All of the data needs to be reproduced with no alterations.

# [Exercise inputs]
------------------------------------

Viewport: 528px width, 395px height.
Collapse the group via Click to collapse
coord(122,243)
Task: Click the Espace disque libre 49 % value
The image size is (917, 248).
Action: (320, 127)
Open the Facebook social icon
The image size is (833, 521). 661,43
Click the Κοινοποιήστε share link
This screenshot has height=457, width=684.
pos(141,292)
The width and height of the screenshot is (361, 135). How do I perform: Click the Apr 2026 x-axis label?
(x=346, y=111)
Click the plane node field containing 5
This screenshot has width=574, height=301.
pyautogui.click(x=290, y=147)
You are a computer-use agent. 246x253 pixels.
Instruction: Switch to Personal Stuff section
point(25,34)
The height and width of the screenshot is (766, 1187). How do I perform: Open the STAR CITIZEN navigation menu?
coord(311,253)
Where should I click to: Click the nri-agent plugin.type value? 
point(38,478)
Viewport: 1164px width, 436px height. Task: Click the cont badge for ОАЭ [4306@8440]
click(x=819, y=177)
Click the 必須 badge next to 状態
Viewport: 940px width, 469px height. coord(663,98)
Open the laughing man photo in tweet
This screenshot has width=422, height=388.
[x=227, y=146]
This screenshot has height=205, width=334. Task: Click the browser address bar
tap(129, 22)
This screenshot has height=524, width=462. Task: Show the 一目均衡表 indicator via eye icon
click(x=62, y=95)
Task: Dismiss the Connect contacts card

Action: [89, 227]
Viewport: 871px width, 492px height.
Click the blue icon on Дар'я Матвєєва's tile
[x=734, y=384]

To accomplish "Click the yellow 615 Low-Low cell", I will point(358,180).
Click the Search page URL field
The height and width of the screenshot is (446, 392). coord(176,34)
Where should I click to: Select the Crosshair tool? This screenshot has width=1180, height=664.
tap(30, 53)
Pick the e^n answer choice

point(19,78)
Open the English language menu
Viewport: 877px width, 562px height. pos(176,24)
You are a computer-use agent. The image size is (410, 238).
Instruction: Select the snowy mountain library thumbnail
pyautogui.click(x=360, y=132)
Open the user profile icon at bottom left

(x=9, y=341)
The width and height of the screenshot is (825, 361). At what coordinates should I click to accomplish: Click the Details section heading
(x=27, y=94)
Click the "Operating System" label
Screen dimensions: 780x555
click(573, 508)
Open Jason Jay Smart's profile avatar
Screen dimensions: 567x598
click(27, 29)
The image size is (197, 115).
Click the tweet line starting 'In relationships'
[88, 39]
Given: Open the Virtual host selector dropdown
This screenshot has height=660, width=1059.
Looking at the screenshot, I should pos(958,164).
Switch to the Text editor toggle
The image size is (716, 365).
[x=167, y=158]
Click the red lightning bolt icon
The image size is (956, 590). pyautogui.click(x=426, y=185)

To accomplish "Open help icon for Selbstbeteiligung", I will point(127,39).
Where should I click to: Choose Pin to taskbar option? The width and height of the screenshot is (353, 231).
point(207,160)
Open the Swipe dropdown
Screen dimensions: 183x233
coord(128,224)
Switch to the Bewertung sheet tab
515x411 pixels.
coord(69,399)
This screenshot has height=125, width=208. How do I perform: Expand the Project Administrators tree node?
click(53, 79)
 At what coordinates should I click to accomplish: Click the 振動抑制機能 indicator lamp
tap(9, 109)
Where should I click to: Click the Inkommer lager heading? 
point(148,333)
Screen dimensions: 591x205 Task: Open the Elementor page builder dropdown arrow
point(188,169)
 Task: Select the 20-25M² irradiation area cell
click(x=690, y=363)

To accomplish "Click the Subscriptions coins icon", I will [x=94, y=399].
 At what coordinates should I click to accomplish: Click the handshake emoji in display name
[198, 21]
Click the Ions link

------------------------------------

# [Worked solution]
Viewport: 528px width, 395px height.
Collapse the group via Click to collapse
coord(122,243)
Task: Click the Espace disque libre 49 % value
The image size is (917, 248).
Action: (320, 127)
Open the Facebook social icon
The image size is (833, 521). 661,43
Click the Κοινοποιήστε share link
This screenshot has height=457, width=684.
pos(141,292)
The width and height of the screenshot is (361, 135). How do I perform: Click the Apr 2026 x-axis label?
(x=346, y=111)
Click the plane node field containing 5
This screenshot has width=574, height=301.
pyautogui.click(x=290, y=147)
You are a computer-use agent. 246x253 pixels.
Instruction: Switch to Personal Stuff section
point(25,34)
The height and width of the screenshot is (766, 1187). How do I perform: Open the STAR CITIZEN navigation menu?
coord(311,253)
Where should I click to: Click the nri-agent plugin.type value? 
point(38,478)
Viewport: 1164px width, 436px height. Task: Click the cont badge for ОАЭ [4306@8440]
click(x=819, y=177)
Click the 必須 badge next to 状態
Viewport: 940px width, 469px height. coord(663,98)
Open the laughing man photo in tweet
This screenshot has width=422, height=388.
[x=227, y=146]
This screenshot has height=205, width=334. Task: Click the browser address bar
tap(129, 22)
This screenshot has height=524, width=462. Task: Show the 一目均衡表 indicator via eye icon
click(x=62, y=95)
Task: Dismiss the Connect contacts card

Action: [89, 227]
Viewport: 871px width, 492px height.
Click the blue icon on Дар'я Матвєєва's tile
[x=734, y=384]

To accomplish "Click the yellow 615 Low-Low cell", I will point(358,180).
Click the Search page URL field
The height and width of the screenshot is (446, 392). coord(176,34)
Where should I click to: Select the Crosshair tool? This screenshot has width=1180, height=664.
tap(30, 53)
Pick the e^n answer choice

point(19,78)
Open the English language menu
Viewport: 877px width, 562px height. pos(176,24)
You are a computer-use agent. The image size is (410, 238).
Instruction: Select the snowy mountain library thumbnail
pyautogui.click(x=360, y=132)
Open the user profile icon at bottom left

(x=9, y=341)
The width and height of the screenshot is (825, 361). At what coordinates should I click to accomplish: Click the Details section heading
(x=27, y=94)
Click the "Operating System" label
Screen dimensions: 780x555
click(573, 508)
Open Jason Jay Smart's profile avatar
Screen dimensions: 567x598
click(27, 29)
The image size is (197, 115).
Click the tweet line starting 'In relationships'
[88, 39]
Given: Open the Virtual host selector dropdown
This screenshot has height=660, width=1059.
Looking at the screenshot, I should pos(958,164).
Switch to the Text editor toggle
The image size is (716, 365).
[x=167, y=158]
Click the red lightning bolt icon
The image size is (956, 590). pyautogui.click(x=426, y=185)

To accomplish "Open help icon for Selbstbeteiligung", I will point(127,39).
Where should I click to: Choose Pin to taskbar option? The width and height of the screenshot is (353, 231).
point(207,160)
Open the Swipe dropdown
Screen dimensions: 183x233
coord(128,224)
Switch to the Bewertung sheet tab
515x411 pixels.
coord(69,399)
This screenshot has height=125, width=208. How do I perform: Expand the Project Administrators tree node?
click(53, 79)
 At what coordinates should I click to accomplish: Click the 振動抑制機能 indicator lamp
tap(9, 109)
Where should I click to: Click the Inkommer lager heading? 
point(148,333)
Screen dimensions: 591x205 Task: Open the Elementor page builder dropdown arrow
point(188,169)
 Task: Select the 20-25M² irradiation area cell
click(x=690, y=363)

To accomplish "Click the Subscriptions coins icon", I will [x=94, y=399].
 At what coordinates should I click to accomplish: Click the handshake emoji in display name
[198, 21]
Click the Ions link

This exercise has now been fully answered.